GOP reveals midterm blueprintPolitico August 17 2010 By Alex Isenstadt
The GOP blueprint for winning control of the House is rapidly coming into focus, with the National Republican Congressional Committee readying a $22 million TV ad blitz aimed at a handful of powerful, long-serving incumbents and several dozen of the most junior members of the Democratic majority.
POLITICO has learned that the Republican campaign arm will invest in 41 districts around the nation in its first wave of television commercial reservations — a target list that ranges from powerful veterans such as House Budget Committee Chairman John Spratt of South Carolina and Rep. Chet Edwards of Texas, an Appropriations Committee cardinal, to endangered freshmen legislators including Reps. Alan Grayson of Florida, Betsy Markey of Colorado and Harry Teague of New Mexico.
The reservations, which were confirmed to POLITICO by several senior party officials familiar with the buy, provide the clearest snapshot yet of the GOP’s strategy for erasing the 39-seat Democratic advantage in the House — an approach that is contingent on picking off a large number of Democrats elected in 2006 and 2008, in addition to a handful of longtime incumbents.
While Democrats have reserved ad time in 60 races to date, the vast majority of those reservations — 54 of them — are designed to protect vulnerable incumbents. Republicans, on the other hand, are investing in an almost entirely offensive effort. Of the 41 seats covered in the NRCC buy, 40 are currently held by Democrats.
The bulk of the Democrats in the crosshairs are vulnerable first-term legislators sitting in Republican-oriented seats. Many are clustered in the South, including Reps. Bobby Bright of Alabama, Suzanne Kosmas of Florida, Travis Childers of Mississippi, Thomas Perriello of Virginia and Glenn Nye of Virginia.

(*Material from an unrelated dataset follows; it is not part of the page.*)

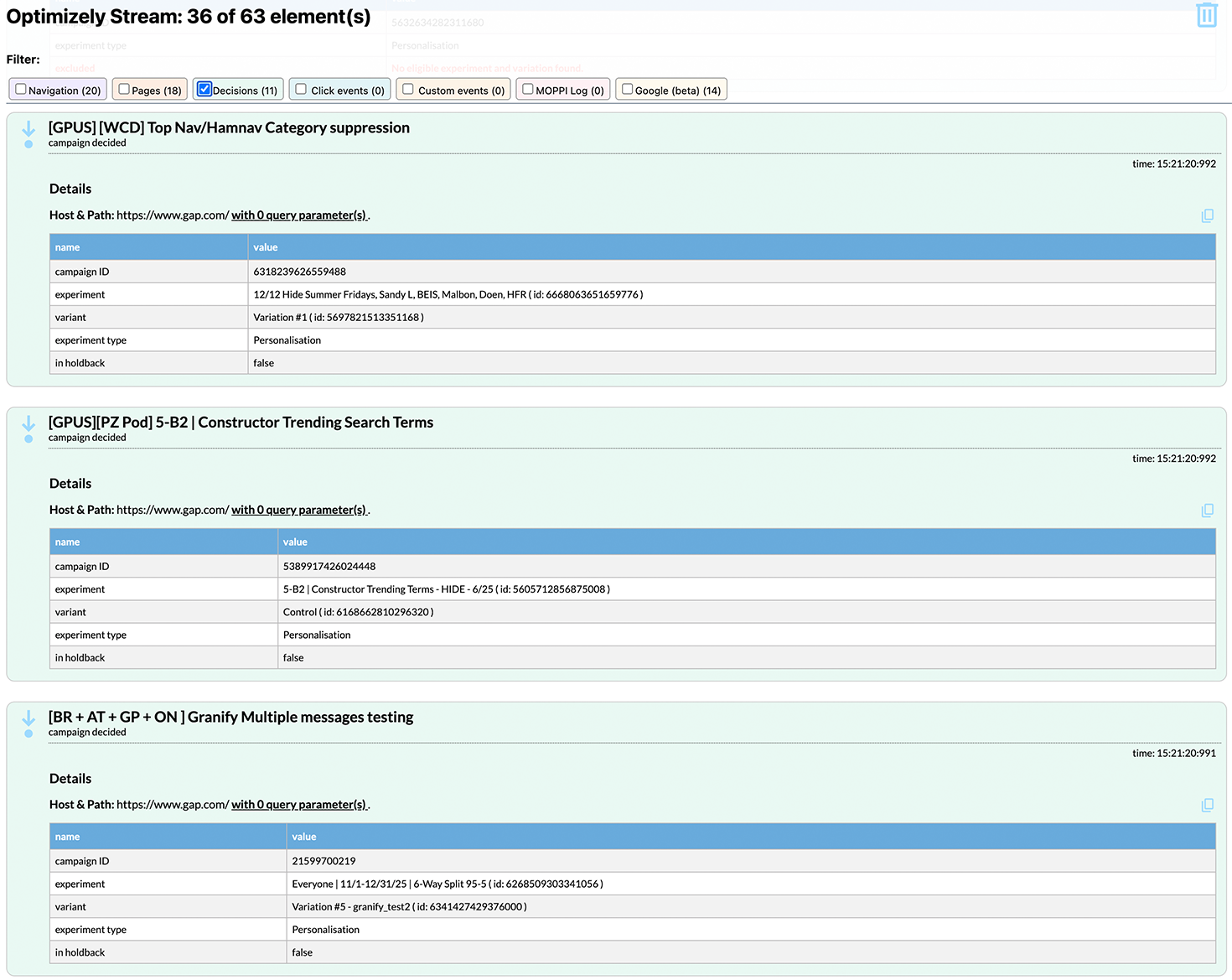
Task: Toggle the Click events (0) filter
Action: tap(301, 89)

Republicans also are looking toward a handful of Republican-leaning seats that have been left vacant by Democratic retirements. Among them: Arkansas’s 1st District, Indiana’s 8th District, Kansas’s 3rd District and Tennessee’s 8th District.
A number of seasoned Capitol Hill veterans are being singled out for rough treatment. Reps. Ben Chandler of Kentucky, Ciro Rodriguez of Texas, Earl Pomeroy of North Dakota, Allen Boyd of Florida, Edwards and Spratt — all of who face their most difficult reelection campaigns in years — are on the GOP fall hit list.
In a nod to the perilous election environment, Republicans also are probing for fresh pickup opportunities in Republican-friendly districts that, until recently, looked to be locked down by savvy Democrats. Reps. Jim Marshall of Georgia, Jerry McNerney of California and Baron Hill of Indiana — all of who hold wide cash on hand advantages over their opponents and won by comfortable margins in 2008 — will have ads run against them.
Despite the NRCC’s muscle-flexing, money remains a major obstacle in their pursuit of a majority. The Democratic Congressional Campaign Committee revealed two weeks ago that it was reserving more than $49 million in ad time — much of it to defend imperiled incumbents — a firewall that reflected the committee’s ability to use its financial strength to protect its majority. The DCCC has $34 million in the bank, doubling the NRCC’s $17 million.